Project Introduction and Planning

This section is happening at the end of Thursday

Now you have reached the final module of the course, where you will apply what you learn in this course on a new problem.

We have provided a dataset for you to perform the analysis as a group. We recommend that you work individually on your computer (so that you get your own practice), and share with the group when you hit an issue, or when you find something interesting.

In the end, the group will work together to produce one group presentation. Each group will then have 8-10 minutes to present their analysis and their answers to the project questions.

It could be helpful to have a group workspace on a shared document (such as Google Doc, Google Jamboard) where your group can share resources and ideas during the course, or even draw a workflow. Google Slide can be useful for co-creating group slides for the presentation.

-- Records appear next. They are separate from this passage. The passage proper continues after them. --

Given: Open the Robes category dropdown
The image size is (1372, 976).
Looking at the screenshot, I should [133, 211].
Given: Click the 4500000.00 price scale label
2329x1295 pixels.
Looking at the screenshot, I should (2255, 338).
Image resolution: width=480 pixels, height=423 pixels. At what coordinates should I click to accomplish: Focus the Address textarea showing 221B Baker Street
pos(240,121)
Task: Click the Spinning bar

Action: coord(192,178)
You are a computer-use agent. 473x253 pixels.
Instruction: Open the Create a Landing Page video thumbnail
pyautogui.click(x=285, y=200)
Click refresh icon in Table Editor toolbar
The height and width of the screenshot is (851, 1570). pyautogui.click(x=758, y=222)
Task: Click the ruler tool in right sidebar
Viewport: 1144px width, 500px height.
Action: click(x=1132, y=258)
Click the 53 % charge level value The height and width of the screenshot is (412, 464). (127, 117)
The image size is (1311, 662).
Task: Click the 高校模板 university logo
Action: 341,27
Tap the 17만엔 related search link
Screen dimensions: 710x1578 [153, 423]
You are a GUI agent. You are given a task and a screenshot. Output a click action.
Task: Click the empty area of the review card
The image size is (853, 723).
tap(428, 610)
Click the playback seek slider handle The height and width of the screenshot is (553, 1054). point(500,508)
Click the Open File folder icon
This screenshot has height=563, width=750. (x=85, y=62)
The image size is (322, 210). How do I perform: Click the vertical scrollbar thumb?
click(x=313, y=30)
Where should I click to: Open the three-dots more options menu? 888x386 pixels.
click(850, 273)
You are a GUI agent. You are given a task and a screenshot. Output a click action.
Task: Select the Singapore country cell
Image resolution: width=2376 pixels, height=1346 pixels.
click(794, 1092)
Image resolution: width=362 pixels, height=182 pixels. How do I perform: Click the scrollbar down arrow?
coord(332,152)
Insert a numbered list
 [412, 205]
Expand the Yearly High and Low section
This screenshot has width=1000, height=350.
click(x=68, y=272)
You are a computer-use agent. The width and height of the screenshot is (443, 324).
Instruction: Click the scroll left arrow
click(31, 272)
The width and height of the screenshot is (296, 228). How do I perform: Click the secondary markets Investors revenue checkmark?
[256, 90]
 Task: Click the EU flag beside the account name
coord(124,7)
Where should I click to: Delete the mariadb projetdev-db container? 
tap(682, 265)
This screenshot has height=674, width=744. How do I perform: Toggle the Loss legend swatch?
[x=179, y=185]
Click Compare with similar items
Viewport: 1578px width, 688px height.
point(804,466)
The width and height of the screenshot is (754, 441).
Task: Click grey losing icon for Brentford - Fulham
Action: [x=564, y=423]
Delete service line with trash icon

Even though it’s the same dataset, it is always interesting to see how people may come up with different ways of looking at the data, variations of genes of interest, and go down different path for downstream analysis.

The dataset for group project is…

Brugia malayi male and female of different stages

Here we have RNA-seq of B. malayi from larval stages to various ages of male and female from Grote et al. (2017). In their paper, Grote et al. investigated the relationship between B.malayi and their symbiont bacteria Wolbachia, but they did not explain much about the gene expression changes of the worms in the different life cycle stages of the parasite. There are various pair-wise comparisons we could do here. Also, if you are intested in dual-RNA-seq, we also provide the FASTQ files that will have sequencing reads from the Wolbachia. You could use these FASTQ files to do the mapping to a relevant Wolbachia genome.

Key questions

  • What happened to male and female worms as they develop into adults?
  • At which point do gene expression in male and female worms become very different?
  • Challenge question: If you want to do dual-RNA-seq analysis, starting from the raw FASTQ file from a sequencing platform, what are the steps in the workflow that need to be done differently (e.g. different tools, different genome resources, etc)?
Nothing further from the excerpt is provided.